Michael Punke è uno scrittore valido. Ha quella parlantina di chi il mondo lo ha girato e ha la destrezza di chi ha avuto una vita di frontiera. Sa come muoversi in certe situazioni, ed è una cosa che traspare dal libro. Da questo punto di vista, Punke era l’autore perfetto per Revenant: la sua carriera da diplomatico gli ha dato una visione del mondo precisa, e in fondo che cosa è la politica se non uno scontro violento e selvaggio tra due campioni dalle ideologie diverse? Solo un diplomatico poteva trovare le parole giuste per raccontarci la storia di Hugh Grass, disilluso cacciatore di frontiera con una vita spezzata alle spalle, costretto a percorrere una strada di vendetta contro chi lo ha tradito.
Il libro inizia con Glass in fin di vita, mentre nelle pagine successive si consuma il tradimento a opera del compagno John Fitzgerald. Un tradimento beffardo, perché viene lasciato morire da un altro essere umano dopo essere sopravvissuto al brutale attacco da parte di un orso. Sia l’orso che Fitzgerald cercano di porre fine alla vita di Glass, entrambi mossi da un istinto e da uno spirito di sopravvivenza che non si possono spiegare razionalmente. Da quel momento la storia diventa un avanti e indietro nel tempo e nello spazio, un vero e proprio viaggio che ci porta a conoscere meglio i due protagonisti e che soprattutto ci accompagna a ritroso a capire come e perché si sia arrivati in quella situazione.

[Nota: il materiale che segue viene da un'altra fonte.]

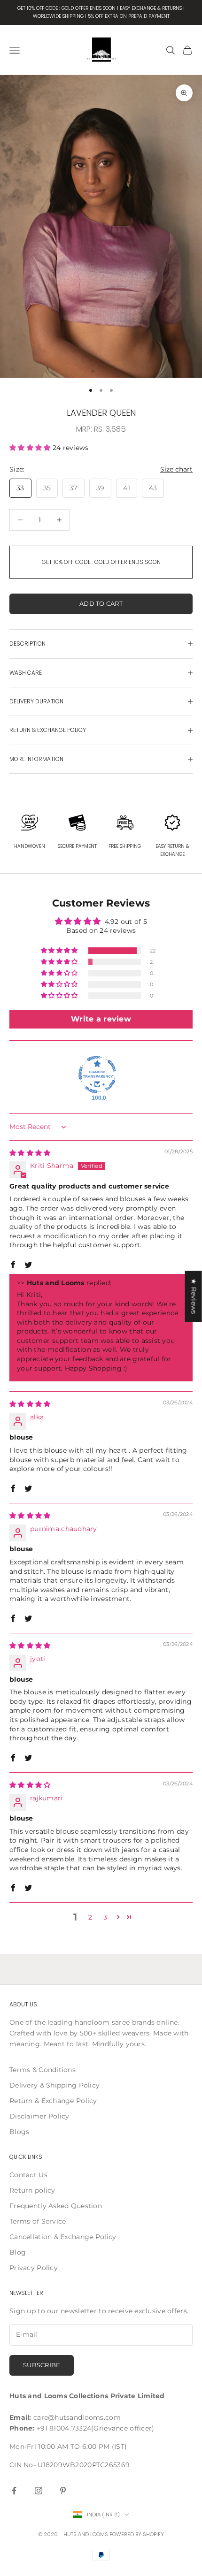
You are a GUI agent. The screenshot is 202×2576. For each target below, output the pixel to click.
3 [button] (105, 1917)
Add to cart (101, 603)
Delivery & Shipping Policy (54, 2085)
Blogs (19, 2131)
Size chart (176, 469)
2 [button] (90, 1917)
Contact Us (28, 2175)
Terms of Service (37, 2221)
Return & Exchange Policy (53, 2100)
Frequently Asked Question (55, 2206)
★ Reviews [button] (194, 1297)
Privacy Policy (33, 2268)
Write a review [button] (101, 1018)
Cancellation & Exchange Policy (62, 2237)
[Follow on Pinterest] (63, 2490)
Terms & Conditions (42, 2069)
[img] (29, 1153)
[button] (31, 447)
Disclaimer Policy (39, 2116)
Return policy (32, 2190)
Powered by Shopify (136, 2534)
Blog (17, 2252)
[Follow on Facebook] (14, 2490)
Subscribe (41, 2365)
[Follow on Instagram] (38, 2490)
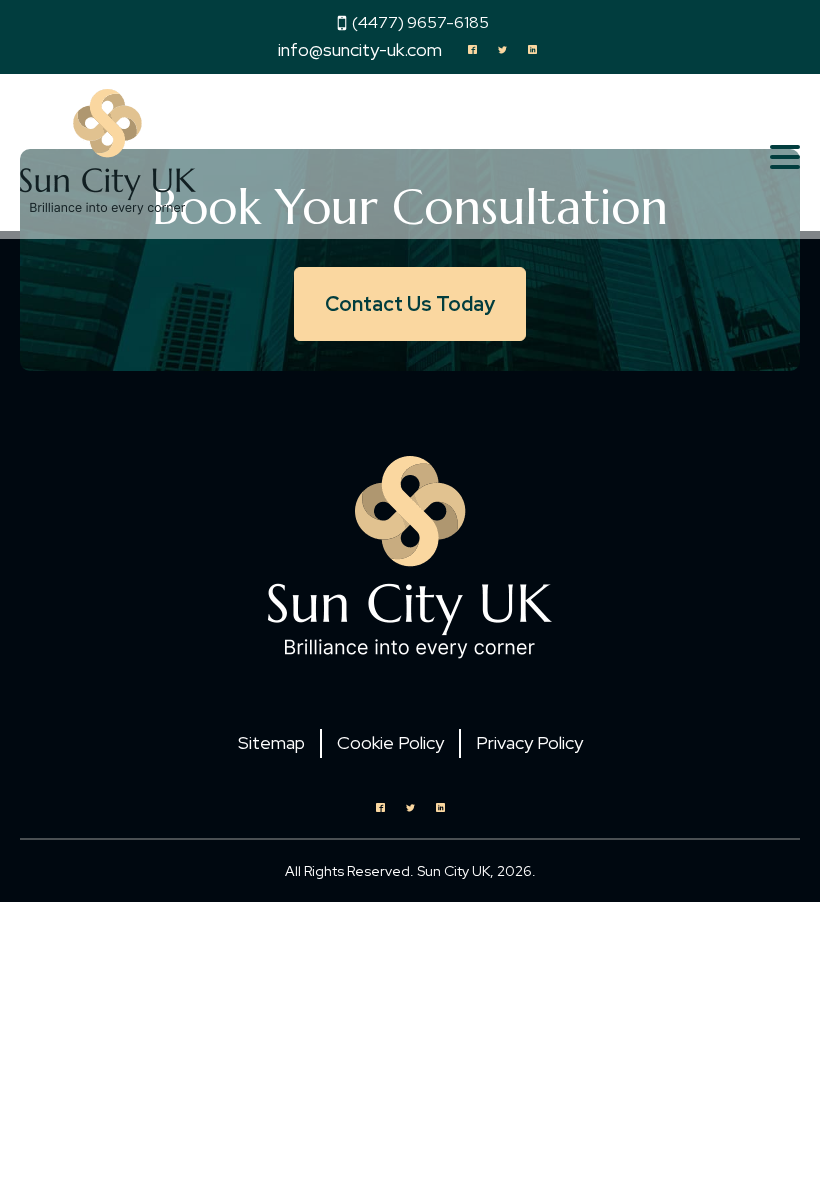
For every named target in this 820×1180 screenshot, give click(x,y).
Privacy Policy (529, 742)
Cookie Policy (390, 742)
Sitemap (271, 742)
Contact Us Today (410, 304)
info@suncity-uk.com (360, 49)
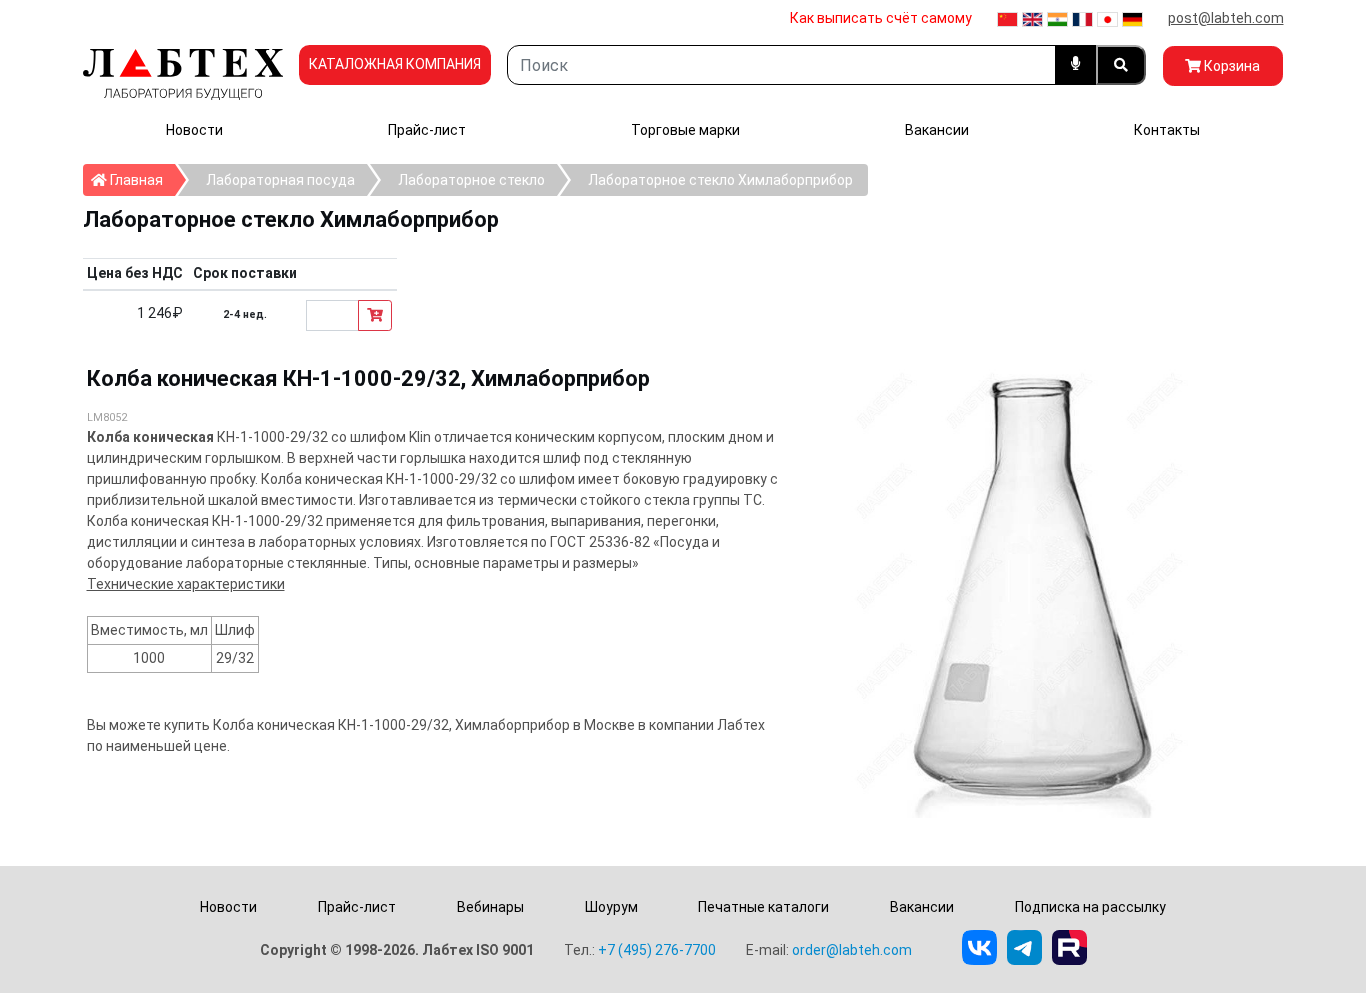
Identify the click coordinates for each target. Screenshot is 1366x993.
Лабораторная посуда (280, 180)
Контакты (1167, 130)
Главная (141, 179)
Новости (194, 130)
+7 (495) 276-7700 (657, 950)
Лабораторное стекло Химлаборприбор (720, 180)
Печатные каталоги (763, 907)
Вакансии (937, 130)
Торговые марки (685, 130)
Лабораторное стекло (471, 180)
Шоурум (611, 907)
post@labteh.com (1226, 18)
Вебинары (490, 907)
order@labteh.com (852, 950)
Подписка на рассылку (1090, 907)
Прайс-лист (427, 130)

La caratterizzazione dei personaggi è impeccabile. Non tutti avrebbero reagito come Glass di fronte a un tale atto di vigliaccheria: c’è chi avrebbe scelto di fermarsi in un avamposto sicuro, c’è chi sarebbe andato avanti con la propria vita, e chi ancora avrebbe deciso di abbandonare le montagne. Il tradimento subito da Glass arriva ad inasprire ulteriormente il fardello di un uomo che già in passato era stato piegato dal fato, tenuto lontano da casa e poi ferito dal e nel lutto.

Quando Fitzgerald tradisce Glass allora si innesca nel cacciatore una furia che non può più essere repressa: nel momento più disperato della propria vita, Glass vuole regolare i conti non tanto con Fitzgerald quanto con il destino stesso. In tutto questo Fitzgerald è un canalizzatore, oltre che un bersaglio vero e proprio. Glass sarebbe esploso comunque prima o poi, era solo questione di tempo prima che succedesse, ed è questo il motivo per cui a fine lettura il personaggio mi era rimasto così impresso.

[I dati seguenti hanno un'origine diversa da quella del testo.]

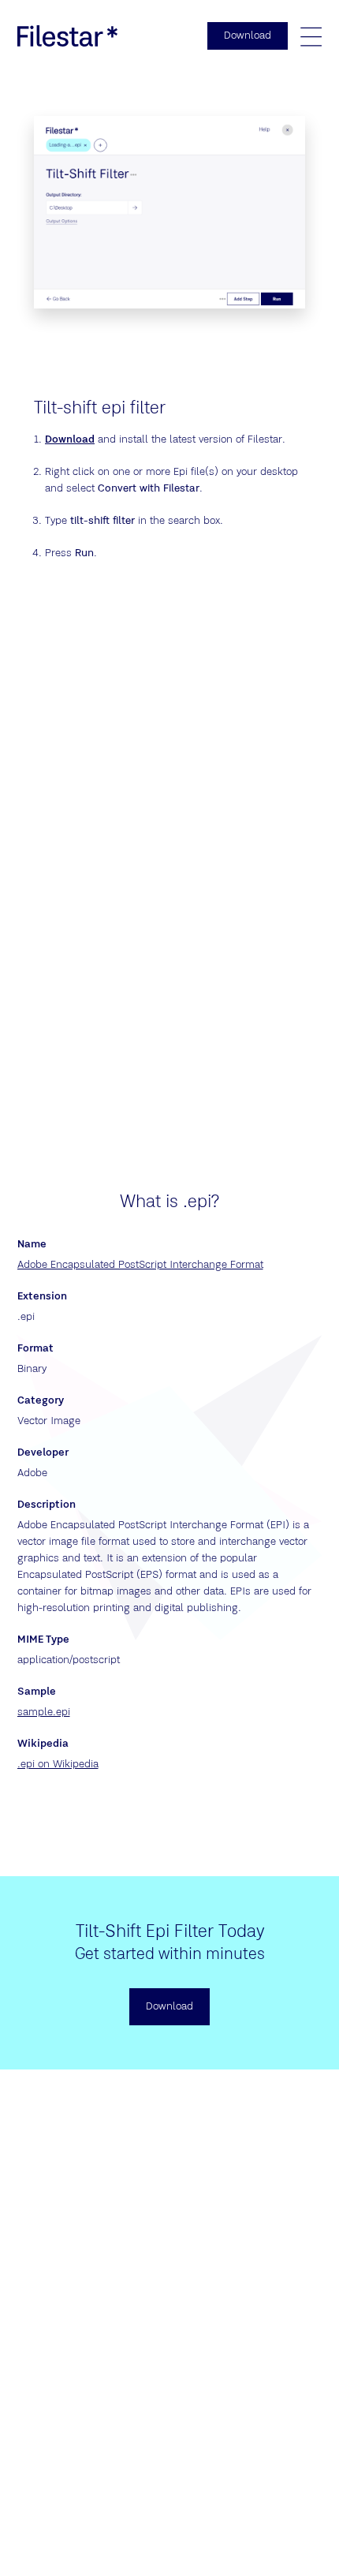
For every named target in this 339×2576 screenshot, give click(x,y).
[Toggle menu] (310, 36)
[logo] (67, 35)
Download (70, 439)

Glass non è “buono” e non è “cattivo”, ma solo uomo. In un momento storico in cui gli Stati Uniti stavano affrontando un enorme cambiamento, una rivoluzione silenziosa che avrebbe cambiato l’economia e la fisionomia del Paese per sempre, la nostra lente di ingrandimento si focalizza su un paziente zero la cui vita è stata messa sottosopra fin dall’infanzia e che di fortuna ne ha sempre vista molto poca. Glass si sveste dei propri abiti civili e si trasforma in animale, e sono proprio i suoi istinti a spingerlo al confine tra la vita e la morte in una serie di azzardi in cui a volte è il caso a giocare un ruolo decisivo.

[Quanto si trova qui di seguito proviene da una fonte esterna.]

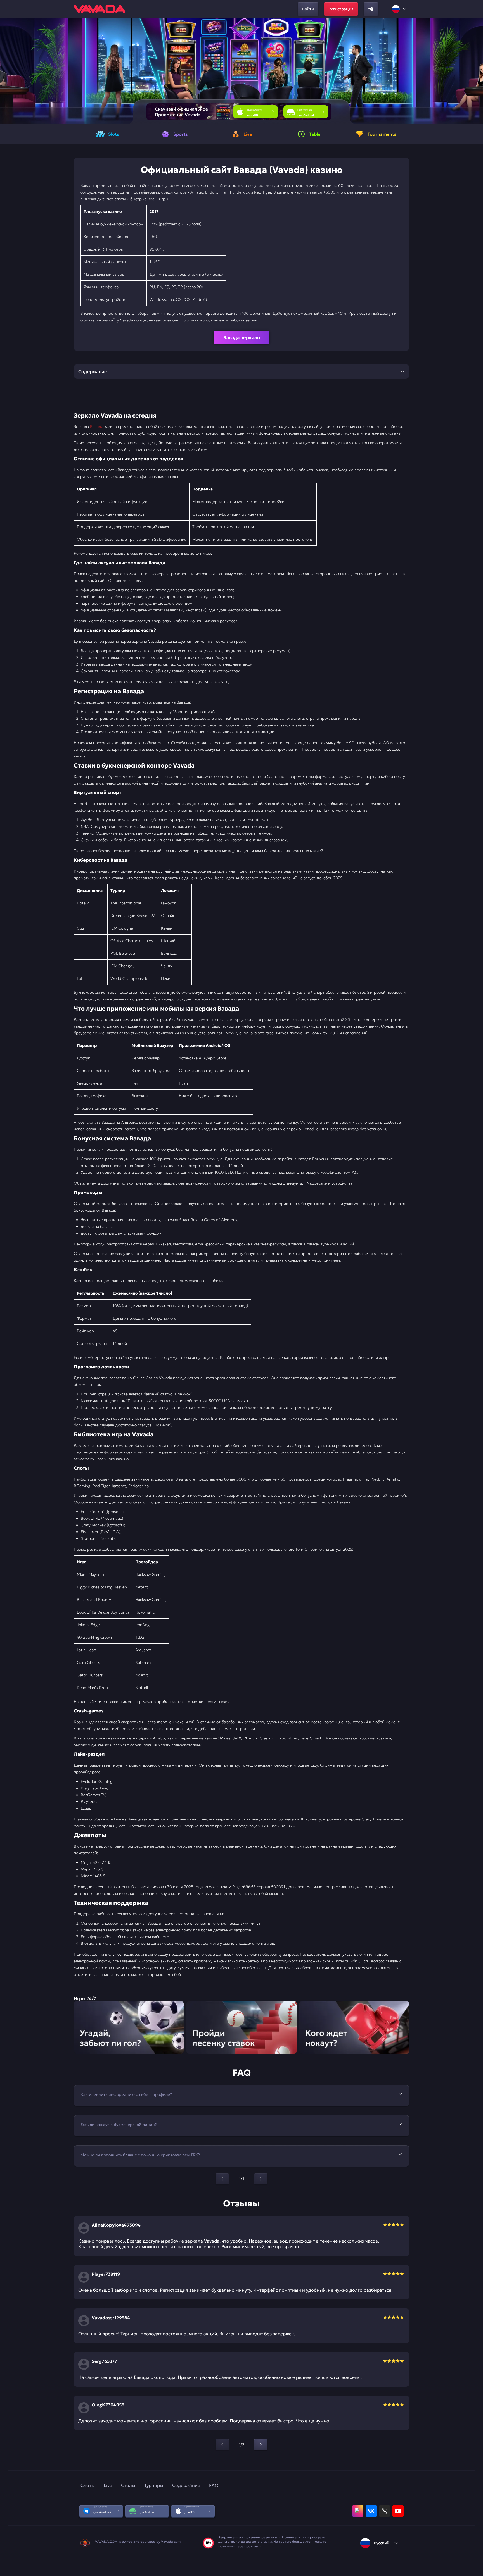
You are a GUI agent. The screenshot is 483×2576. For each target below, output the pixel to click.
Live (108, 2485)
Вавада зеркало (241, 337)
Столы (128, 2485)
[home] (99, 9)
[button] (476, 71)
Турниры (153, 2485)
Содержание (186, 2485)
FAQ (213, 2485)
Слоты (87, 2485)
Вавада (96, 426)
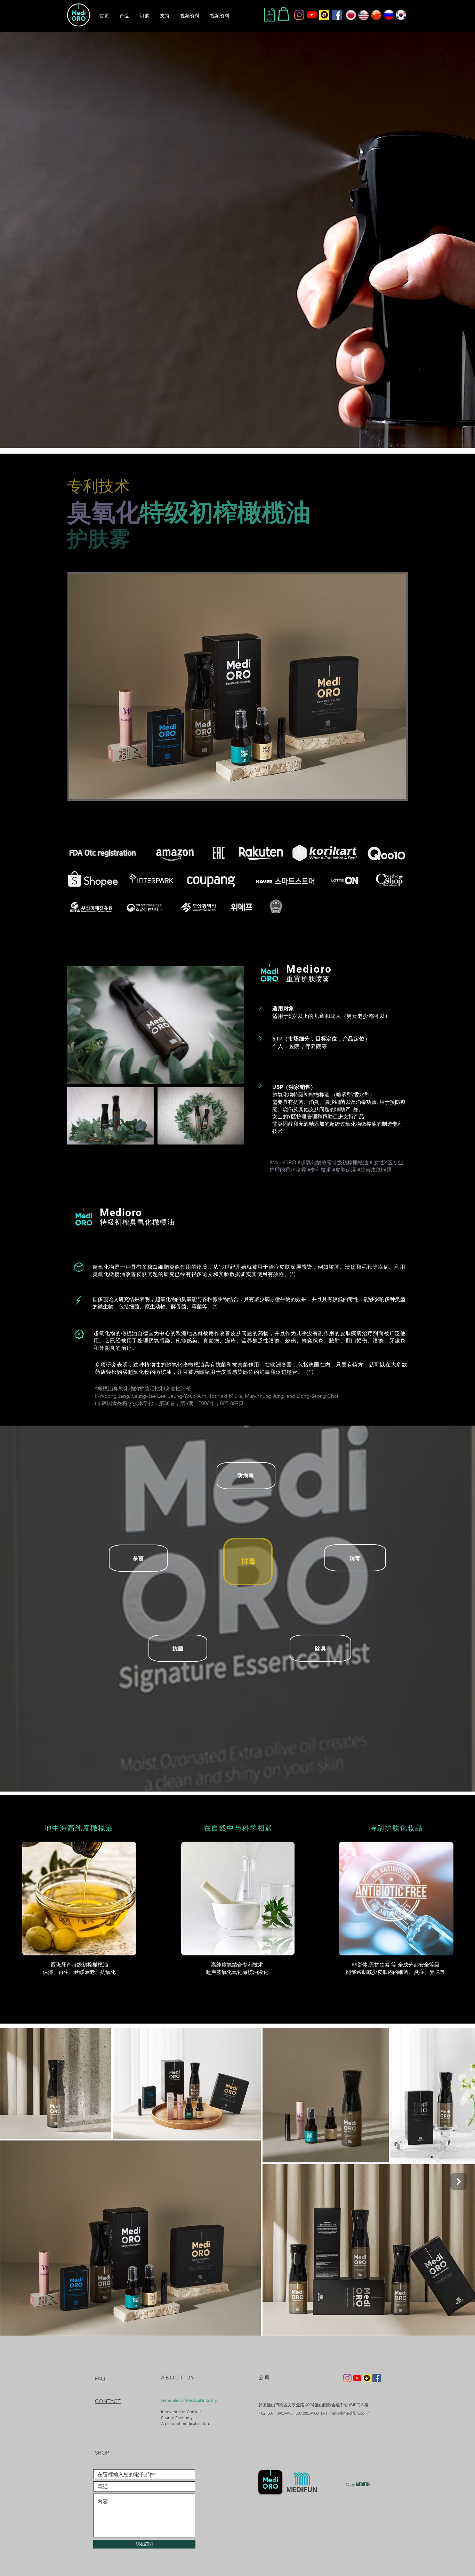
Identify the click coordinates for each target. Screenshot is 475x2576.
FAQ (100, 2378)
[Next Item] (458, 2181)
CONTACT (108, 2401)
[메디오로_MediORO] (299, 15)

Revenant si legge tutto d’un fiato, perché la corsa contro il tempo di Glass è un bisogno animalesco che affascina e cattura. Si consumerà la vendetta su Fitzgerald oppure tutto sarà stato vano? Il finale del libro è stato forse l’aspetto del libro che meno mi ha soddisfatto e non vedo l’ora di scoprire se il film si sarà preso qualche libertà oppure no.